OVER half of Tanzania's adult population currently have access to financial services compared to just 27 per cent in the year 2009, thanks to mobile phone money services which central bank boss Prof Benno Ndulu describes as 'electronic wallet.'
The improvement, which stands at 57 per cent of the population above 16 years old, has mainly been made possible through the use of mobile money services which have spread throughout the country, a new report launched yesterday dubbed FinScope Tanzania 2013, says.
According to the report, half of all adult Tanzanians use their mobile handsets to remit, receive and save money, or pay bills.
During the last FinScope Tanzania 2009 report, about 11 million people above 16 years were not included in financial services but the number had reduced by almost a half to 6 million, the report shows in its findings.
At the launch of the report in Dar es Salaam yesterday, the Bank of Tanzania (BoT) Governor, Prof Benno Ndulu, said the aim now was to reach three-quarters of the adult population.
"During the year 2011 we set a target of reaching 50 per cent by the year 2016, but we have managed to surpass the target thanks to mobile money services which have helped deepen financial services," the central bank boss said.
Some 8,000 people were interviewed in Tanzania Mainland and Zanzibar last year to come up with the report, which is compiled after every three years to determine access of financial and insurance services to the population.
Prof Ndulu however challenged banks and financial institutions to cooperate with mobile network operators to devise products that would enable subscribers access loans through their mobile phone handsets.
"Access to financial services should also be complemented with affordable, quality services as well as a wide range of products," Prof Ndulu remarked.
He pointed out that when mobile operators started offering money transfer services, banks and financial institutions complained of unfair competition, only to realize latter that they could use mobile services as a platform to offer their services.
The central bank boss also urged banks to spread out services through agency banking which is less costly as compared to 'brick and mortar' branches.
The FinScope 2013 findings show however that there were about 3.3 million people using banks, representing just 14 per cent of the population.
Speaking at the occasion, Head of UK's Department for International Development (DfID), Mr Elliott Marshall, said the department supports FSDT as realizes the importance of financial access in eradicating poverty.

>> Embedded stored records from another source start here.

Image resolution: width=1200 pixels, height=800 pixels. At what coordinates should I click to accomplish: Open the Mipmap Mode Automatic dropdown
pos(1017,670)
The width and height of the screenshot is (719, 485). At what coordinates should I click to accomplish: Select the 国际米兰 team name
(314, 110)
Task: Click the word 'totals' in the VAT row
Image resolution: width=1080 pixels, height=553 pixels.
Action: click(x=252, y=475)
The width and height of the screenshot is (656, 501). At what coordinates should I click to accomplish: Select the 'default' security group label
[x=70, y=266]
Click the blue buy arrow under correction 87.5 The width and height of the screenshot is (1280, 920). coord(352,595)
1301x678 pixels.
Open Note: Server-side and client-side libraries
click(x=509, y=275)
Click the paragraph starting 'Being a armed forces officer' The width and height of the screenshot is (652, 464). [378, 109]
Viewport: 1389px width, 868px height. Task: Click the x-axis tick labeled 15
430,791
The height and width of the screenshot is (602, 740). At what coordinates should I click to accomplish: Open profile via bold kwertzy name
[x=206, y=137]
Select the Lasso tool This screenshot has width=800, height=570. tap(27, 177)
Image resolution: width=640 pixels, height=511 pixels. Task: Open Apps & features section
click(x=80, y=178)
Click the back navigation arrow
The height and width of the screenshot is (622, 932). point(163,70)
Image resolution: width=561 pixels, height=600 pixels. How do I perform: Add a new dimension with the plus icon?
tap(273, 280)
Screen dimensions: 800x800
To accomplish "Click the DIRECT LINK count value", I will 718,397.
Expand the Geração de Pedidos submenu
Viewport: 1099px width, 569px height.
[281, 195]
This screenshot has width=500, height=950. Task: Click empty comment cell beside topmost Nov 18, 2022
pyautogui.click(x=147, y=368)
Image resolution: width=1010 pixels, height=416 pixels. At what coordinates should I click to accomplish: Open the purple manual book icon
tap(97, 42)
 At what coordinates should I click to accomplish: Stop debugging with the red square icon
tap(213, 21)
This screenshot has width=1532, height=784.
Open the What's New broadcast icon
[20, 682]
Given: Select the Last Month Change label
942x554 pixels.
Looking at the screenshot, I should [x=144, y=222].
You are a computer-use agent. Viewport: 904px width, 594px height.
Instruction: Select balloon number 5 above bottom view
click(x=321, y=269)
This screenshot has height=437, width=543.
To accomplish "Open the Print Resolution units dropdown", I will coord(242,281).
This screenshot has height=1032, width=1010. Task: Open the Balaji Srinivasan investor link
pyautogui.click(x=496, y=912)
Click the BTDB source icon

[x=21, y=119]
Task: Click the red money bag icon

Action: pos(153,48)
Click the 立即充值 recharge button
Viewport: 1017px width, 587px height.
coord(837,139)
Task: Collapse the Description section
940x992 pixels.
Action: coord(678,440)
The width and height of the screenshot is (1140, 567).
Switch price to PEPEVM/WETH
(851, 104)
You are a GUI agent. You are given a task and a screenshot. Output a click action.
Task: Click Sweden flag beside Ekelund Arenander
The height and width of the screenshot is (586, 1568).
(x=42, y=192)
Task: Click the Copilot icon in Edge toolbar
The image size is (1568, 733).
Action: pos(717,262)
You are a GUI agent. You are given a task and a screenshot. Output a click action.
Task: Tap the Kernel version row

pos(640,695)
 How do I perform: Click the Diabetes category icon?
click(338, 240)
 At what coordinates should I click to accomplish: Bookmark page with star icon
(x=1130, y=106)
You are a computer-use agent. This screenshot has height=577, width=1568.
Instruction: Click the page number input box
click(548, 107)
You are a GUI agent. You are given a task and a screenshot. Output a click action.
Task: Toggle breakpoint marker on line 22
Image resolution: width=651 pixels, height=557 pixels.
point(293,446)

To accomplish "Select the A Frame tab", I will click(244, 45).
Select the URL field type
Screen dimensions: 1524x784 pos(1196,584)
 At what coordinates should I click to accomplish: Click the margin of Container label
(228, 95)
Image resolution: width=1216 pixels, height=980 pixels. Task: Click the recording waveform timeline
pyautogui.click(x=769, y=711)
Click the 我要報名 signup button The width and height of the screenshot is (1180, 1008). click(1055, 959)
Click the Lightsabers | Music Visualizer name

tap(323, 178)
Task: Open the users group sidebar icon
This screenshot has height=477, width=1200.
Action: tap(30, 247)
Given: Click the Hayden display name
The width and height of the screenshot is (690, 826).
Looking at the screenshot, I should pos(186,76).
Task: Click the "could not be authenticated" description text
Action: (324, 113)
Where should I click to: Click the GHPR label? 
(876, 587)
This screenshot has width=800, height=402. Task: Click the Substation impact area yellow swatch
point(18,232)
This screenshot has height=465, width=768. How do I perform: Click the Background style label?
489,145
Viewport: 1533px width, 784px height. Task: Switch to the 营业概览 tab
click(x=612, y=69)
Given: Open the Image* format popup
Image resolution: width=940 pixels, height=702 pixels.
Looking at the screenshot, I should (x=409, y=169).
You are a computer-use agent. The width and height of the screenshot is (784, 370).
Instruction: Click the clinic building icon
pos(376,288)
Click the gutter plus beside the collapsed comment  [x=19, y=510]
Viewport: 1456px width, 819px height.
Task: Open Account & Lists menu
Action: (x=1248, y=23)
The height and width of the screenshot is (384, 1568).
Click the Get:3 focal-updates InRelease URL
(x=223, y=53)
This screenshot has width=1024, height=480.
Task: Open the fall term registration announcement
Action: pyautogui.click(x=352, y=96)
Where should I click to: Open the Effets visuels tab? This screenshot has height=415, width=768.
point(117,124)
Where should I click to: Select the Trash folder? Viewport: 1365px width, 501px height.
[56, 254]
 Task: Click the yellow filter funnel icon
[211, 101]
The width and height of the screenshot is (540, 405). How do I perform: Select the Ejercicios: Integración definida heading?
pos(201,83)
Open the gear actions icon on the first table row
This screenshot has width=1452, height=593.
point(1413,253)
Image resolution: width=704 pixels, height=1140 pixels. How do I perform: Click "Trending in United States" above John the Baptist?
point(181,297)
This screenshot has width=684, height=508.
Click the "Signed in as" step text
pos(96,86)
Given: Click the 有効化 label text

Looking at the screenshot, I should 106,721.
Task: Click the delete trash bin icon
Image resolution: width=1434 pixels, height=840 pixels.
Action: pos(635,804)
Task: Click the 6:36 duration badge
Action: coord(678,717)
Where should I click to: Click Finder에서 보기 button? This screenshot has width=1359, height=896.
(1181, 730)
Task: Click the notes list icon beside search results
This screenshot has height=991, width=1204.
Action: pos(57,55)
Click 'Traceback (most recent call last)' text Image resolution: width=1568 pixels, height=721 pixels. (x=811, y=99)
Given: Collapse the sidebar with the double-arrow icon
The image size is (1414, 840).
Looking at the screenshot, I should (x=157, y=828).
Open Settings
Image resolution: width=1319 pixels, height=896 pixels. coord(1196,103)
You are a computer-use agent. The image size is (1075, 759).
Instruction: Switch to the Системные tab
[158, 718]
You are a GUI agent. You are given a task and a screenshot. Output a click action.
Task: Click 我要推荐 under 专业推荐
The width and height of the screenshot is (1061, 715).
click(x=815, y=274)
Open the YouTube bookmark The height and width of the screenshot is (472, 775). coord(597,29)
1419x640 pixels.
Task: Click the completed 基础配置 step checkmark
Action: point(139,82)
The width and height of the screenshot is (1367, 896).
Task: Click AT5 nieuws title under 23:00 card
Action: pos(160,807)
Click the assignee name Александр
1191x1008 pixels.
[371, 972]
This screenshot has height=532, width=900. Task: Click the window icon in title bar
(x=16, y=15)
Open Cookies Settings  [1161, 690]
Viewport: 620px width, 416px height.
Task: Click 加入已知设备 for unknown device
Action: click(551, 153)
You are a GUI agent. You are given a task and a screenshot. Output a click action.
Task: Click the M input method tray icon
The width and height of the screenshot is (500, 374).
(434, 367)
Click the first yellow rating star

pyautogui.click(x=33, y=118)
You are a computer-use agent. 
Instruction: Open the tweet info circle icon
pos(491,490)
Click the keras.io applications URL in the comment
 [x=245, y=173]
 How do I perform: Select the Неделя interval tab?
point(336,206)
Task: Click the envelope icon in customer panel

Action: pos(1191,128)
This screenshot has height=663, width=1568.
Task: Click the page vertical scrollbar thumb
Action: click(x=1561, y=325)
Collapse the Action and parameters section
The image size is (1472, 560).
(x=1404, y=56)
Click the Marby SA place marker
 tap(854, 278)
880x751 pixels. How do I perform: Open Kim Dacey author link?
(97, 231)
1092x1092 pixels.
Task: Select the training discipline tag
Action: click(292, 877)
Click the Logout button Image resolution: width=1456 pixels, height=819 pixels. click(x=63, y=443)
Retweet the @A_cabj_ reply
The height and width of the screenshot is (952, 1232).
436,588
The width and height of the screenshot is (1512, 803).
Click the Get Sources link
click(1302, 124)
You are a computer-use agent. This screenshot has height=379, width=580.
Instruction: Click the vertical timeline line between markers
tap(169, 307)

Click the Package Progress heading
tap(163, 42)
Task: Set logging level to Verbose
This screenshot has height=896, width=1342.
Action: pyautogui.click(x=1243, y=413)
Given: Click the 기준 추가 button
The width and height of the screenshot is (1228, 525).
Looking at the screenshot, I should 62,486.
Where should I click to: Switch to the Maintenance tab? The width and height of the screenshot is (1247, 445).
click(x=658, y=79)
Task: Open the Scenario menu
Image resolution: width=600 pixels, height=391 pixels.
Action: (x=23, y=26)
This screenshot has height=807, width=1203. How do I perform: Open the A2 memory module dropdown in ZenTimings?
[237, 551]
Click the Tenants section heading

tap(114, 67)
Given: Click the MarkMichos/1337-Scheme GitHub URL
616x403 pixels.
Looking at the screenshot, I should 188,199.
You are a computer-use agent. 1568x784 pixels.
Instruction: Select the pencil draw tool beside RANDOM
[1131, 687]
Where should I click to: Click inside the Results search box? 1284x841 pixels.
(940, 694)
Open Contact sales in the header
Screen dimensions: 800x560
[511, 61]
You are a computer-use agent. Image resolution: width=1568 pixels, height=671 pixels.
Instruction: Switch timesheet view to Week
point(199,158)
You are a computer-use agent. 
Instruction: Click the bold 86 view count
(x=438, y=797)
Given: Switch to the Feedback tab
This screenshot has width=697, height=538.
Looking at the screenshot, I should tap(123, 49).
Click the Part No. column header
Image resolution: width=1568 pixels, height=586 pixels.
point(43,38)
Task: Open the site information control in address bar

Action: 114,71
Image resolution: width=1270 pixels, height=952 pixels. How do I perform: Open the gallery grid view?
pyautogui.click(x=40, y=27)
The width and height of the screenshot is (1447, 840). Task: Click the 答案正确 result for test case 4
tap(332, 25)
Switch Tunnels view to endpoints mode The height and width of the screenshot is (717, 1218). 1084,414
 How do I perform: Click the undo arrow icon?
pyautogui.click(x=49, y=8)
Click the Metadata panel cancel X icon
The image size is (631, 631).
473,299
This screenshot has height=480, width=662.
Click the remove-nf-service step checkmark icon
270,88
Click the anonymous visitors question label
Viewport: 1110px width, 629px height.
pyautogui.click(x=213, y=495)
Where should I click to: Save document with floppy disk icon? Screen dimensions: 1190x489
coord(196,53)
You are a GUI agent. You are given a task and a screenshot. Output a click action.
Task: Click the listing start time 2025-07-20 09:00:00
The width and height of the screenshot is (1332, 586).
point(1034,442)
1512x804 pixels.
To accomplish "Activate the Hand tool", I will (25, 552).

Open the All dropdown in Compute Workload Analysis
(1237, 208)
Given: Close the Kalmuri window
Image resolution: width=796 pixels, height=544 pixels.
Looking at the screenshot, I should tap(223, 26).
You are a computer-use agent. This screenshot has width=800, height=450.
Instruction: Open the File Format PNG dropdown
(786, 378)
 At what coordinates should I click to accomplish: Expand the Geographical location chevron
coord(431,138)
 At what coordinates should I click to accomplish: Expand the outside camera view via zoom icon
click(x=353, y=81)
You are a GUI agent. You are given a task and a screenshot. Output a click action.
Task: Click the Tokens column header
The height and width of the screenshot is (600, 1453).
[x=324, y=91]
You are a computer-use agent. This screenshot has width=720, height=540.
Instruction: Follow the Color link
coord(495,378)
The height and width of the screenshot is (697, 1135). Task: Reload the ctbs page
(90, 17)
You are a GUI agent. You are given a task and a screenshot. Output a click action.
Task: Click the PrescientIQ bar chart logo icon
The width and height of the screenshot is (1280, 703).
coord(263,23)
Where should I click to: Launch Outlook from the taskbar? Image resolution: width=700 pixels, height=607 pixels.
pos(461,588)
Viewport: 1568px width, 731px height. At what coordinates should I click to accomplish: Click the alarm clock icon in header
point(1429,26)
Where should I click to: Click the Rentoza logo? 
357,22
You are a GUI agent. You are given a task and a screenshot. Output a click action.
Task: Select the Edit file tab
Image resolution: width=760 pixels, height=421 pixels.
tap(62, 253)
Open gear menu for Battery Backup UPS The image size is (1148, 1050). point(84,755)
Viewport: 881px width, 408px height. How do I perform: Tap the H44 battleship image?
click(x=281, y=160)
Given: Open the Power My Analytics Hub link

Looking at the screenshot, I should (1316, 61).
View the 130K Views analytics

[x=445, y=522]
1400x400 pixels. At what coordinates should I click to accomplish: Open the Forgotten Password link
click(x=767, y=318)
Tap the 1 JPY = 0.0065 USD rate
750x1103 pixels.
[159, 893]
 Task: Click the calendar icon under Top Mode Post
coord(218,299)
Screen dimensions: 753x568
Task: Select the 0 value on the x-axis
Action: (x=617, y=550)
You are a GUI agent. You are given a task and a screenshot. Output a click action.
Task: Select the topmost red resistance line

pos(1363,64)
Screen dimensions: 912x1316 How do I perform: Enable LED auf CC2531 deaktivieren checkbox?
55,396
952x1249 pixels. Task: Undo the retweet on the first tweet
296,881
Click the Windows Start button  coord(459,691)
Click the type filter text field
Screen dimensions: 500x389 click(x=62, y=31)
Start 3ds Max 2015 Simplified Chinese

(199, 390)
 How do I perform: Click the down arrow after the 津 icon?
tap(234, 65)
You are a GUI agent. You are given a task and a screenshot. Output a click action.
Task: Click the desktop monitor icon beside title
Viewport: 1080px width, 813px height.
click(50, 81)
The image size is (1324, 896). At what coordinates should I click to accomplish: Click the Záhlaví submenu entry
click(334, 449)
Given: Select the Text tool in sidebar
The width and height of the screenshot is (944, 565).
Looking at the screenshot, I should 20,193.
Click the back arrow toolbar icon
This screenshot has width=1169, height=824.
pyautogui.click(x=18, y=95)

"Tanzania has however made tremendous achievements in the use of mobile money services which have boosted access to financial services," Mr Marshall, who represented development partners at the occasion, remarked.
A representative of mobile network operators, Mr Diego Gutierrez, said Tanzania could soon become one of the leading countries using mobile money services.
"There are currently 12 million active subscribers across the four major players in the industry which offer mobile money services," Mr Gutierrez told delegates at the launching ceremony.